Highlights From CapitaCommercial Trust’s Latest Quarterly Results

CapitaCommercial Trust

CapitaCommercial Trust (SGX: C61U) (or CCT for short) released its second quarter results on Friday.

The real estate investment trust, which owns commercial real estate such as Capital Tower, Six Battery Road, One George Street, and a major interest in Raffles City Singapore, is part of CapitaLand (SGX: C31), one of the largest real estate companies in this region; both the trust and its parent are constituents of the Straits Times Index (SGX: ^STI).

For the quarter, CCT’s gross revenue was at S$65.8 million, a rise of 3.2% over the previous year. The increase was on the back of higher revenue contribution from all properties except for One George Street.

Net property income went up by 3.5% to S$52 million while distributable income to unitholders was at S$64.1 million, some 7.6% higher compared to a year ago mainly due to lower interest expenses, higher net property income, higher distributable income from Raffles City Singapore, and release of retained tax-exempt income distribution from Quill Capita Trust (QCT). QCT is a commercial REIT listed in Malaysia with a portfolio of 10 commercial properties in the country and is 30% owned by CCT.
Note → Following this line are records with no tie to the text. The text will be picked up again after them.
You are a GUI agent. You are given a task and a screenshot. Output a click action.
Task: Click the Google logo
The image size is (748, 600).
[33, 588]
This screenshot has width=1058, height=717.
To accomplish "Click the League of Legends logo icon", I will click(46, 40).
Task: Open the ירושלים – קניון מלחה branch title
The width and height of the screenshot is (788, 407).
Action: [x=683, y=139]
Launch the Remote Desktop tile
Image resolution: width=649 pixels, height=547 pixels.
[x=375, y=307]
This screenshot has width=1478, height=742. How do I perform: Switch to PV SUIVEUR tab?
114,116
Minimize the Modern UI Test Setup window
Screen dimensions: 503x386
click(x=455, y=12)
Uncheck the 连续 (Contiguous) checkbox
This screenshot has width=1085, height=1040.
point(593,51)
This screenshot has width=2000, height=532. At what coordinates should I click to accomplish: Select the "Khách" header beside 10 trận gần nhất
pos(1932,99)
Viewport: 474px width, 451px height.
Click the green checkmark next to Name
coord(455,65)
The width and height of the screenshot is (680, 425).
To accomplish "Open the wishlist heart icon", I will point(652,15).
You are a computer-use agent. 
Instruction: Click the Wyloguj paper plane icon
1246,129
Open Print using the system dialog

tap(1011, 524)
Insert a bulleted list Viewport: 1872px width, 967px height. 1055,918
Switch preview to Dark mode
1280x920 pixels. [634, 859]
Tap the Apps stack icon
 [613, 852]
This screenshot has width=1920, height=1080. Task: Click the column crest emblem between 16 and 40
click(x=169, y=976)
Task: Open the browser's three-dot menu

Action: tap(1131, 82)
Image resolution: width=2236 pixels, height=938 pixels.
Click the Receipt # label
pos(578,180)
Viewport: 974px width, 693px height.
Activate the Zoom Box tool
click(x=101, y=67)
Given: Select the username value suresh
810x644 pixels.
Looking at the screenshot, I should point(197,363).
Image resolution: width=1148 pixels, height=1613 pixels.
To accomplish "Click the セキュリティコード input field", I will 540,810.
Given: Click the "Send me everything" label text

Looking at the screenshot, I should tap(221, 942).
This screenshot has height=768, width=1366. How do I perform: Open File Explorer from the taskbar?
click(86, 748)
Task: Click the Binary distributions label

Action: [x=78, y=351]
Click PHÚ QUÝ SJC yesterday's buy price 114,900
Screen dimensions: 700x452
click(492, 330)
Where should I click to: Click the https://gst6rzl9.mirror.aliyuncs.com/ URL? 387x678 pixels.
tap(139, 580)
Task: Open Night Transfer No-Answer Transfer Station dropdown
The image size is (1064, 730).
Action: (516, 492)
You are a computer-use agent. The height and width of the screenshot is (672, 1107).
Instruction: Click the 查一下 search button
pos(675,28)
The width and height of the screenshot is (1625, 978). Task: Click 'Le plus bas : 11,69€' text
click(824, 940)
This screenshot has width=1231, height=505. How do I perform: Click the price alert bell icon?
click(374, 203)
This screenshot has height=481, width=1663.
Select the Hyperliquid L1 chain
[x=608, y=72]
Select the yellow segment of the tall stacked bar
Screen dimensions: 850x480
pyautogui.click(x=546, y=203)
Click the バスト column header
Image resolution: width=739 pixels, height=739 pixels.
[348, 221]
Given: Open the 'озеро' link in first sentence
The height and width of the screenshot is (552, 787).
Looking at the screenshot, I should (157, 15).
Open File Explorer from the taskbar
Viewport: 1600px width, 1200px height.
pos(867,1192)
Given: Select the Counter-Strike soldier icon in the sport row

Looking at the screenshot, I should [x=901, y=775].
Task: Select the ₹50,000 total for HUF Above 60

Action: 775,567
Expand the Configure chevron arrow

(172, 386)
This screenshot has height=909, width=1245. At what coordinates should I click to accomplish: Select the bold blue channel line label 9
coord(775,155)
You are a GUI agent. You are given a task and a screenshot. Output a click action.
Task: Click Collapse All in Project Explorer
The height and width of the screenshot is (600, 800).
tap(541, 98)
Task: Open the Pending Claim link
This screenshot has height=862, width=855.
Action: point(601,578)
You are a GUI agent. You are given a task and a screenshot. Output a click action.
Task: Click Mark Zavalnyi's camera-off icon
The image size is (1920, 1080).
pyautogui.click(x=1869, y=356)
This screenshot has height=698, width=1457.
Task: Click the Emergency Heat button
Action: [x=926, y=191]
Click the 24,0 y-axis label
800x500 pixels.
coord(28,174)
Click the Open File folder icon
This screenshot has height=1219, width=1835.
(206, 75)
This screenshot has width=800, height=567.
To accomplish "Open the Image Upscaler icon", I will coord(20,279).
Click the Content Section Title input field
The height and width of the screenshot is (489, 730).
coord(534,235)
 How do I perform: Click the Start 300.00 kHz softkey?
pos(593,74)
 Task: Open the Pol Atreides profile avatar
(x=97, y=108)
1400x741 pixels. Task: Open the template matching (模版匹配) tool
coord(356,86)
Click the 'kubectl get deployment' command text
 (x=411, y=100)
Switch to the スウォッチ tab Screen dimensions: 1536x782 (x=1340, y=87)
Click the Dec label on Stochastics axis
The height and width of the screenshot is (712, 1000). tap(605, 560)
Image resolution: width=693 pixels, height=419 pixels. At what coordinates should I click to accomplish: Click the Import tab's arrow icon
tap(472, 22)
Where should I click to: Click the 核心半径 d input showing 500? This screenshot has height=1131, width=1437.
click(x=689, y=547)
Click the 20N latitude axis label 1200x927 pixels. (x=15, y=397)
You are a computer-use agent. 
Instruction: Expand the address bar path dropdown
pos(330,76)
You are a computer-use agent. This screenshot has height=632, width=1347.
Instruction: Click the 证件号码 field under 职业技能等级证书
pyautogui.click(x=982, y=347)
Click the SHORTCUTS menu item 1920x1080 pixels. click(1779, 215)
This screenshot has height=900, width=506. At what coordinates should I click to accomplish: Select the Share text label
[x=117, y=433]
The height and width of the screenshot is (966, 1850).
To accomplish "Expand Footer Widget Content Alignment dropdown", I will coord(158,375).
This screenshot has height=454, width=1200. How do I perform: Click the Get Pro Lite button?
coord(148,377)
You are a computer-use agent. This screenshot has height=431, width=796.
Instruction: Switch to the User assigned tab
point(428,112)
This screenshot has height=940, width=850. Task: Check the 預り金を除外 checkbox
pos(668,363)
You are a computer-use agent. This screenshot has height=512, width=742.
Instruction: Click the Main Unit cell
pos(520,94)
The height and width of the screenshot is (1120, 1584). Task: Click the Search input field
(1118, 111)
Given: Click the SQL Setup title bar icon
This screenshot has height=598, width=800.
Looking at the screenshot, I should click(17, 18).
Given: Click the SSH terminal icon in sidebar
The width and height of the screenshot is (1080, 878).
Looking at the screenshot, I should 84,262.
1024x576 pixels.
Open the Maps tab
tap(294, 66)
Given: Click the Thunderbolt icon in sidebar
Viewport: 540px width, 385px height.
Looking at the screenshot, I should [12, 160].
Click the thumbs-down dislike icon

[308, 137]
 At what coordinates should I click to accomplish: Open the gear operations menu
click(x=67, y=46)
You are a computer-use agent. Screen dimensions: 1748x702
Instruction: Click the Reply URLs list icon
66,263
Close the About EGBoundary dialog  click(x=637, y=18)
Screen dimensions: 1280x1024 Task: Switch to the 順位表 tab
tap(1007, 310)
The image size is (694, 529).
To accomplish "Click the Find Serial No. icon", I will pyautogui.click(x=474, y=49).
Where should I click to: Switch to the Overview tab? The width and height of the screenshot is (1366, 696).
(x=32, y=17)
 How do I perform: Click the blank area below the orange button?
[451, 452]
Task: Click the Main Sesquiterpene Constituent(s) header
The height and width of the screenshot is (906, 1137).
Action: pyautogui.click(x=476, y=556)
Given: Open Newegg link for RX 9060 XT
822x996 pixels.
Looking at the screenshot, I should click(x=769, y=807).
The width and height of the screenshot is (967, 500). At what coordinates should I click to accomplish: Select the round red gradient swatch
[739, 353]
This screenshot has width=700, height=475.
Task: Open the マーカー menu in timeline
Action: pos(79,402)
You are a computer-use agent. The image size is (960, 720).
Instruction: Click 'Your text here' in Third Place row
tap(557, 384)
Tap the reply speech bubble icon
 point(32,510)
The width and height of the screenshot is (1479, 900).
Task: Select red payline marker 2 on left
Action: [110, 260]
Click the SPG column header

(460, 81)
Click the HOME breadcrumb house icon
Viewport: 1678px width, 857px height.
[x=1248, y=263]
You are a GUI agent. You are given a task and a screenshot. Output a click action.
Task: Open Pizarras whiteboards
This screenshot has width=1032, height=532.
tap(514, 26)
CCT’s distribution per unit (DPU) rose 5.3% to 2.18 Singapore cents from 2.07 Singapore cents a year ago. This translates to a distribution yield of 4.9% for CCT, taking into account the latest DPU and the DPU of the previous three quarters.

Mr Kee Teck Koon, Chairman of the Manager of CCT, commented on the latest results:

“CCT has delivered a strong set of results in the first half of 2014, with a higher DPU largely generated from positive rent reversions and savings from lower interest expense. CCT’s balance sheet is robust with a low gearing of 28.8% [compared to 30% seen in the previous quarter]. 80% of our total borrowings are on fixed interest rates which minimises the impact of any interest rate increases. The Trust has debt headroom of S$1.3 billion for investment opportunities, assuming gearing increases from 28.8% to 40.0%.”

As of 30 June 2014, CCT’s portfolio occupancy rate was at 99.4%, above the market occupancy rate of 95.8%. Meanwhile, the total value of the properties under CCT’s stable, excluding its joint-venture interests in Raffles City Singapore and CapitaGreen (more on the latter property is discussed below), is S$4.84 billion. This is an increase of 1.4%, or S$68.9 million, from the total property value seen on 31 December 2013. If the REIT’s 60% interest in Raffles City, 40% interest in CapitaGreen, and other assets were included, its total property value would be worth S$7.3 billion at the end of the quarter, a slight increase of 1.8% from the end of 2013.

The REIT also ended the quarter with a net asset value of S$1.67 per unit after adjusting for distributions to unitholders; there’s been no growth in the trust’s adjusted book value since 31 December 2013.

Coming back to CapitaGreen, a Grade A office tower that’s under development, it’s slated for completion by the end of the year. Once done, it will be an additional source of income for the trust. Currently, the total lease commitments for the building are at 23% of its net lettable area. CCT feels that the new property “should attract continued leasing interest especially given the lack of new office supply in 2015 through to the first half of 2016”.

Capital Tower is currently undergoing asset enhancement initiatives (AEI) and that should all be done by the end of next year. The property has secured 100% committed occupancy as of 30 June 2014. Over at Raffles City Tower, AEI commenced at the end of 2012 and it concluded as scheduled this quarter; the return on investment of 9.3% for the improvement works to the building was higher than the 8.6% that was targeted by CCT’s Manager.

Going forward, office leases which contribute 19% of the REIT’s portfolio gross rental income will be due for renewal next year and this gives potential upside to the REIT’s earnings.

CCT closed at $1.71 on Friday and is trading at a trailing price-to-book ratio of 1.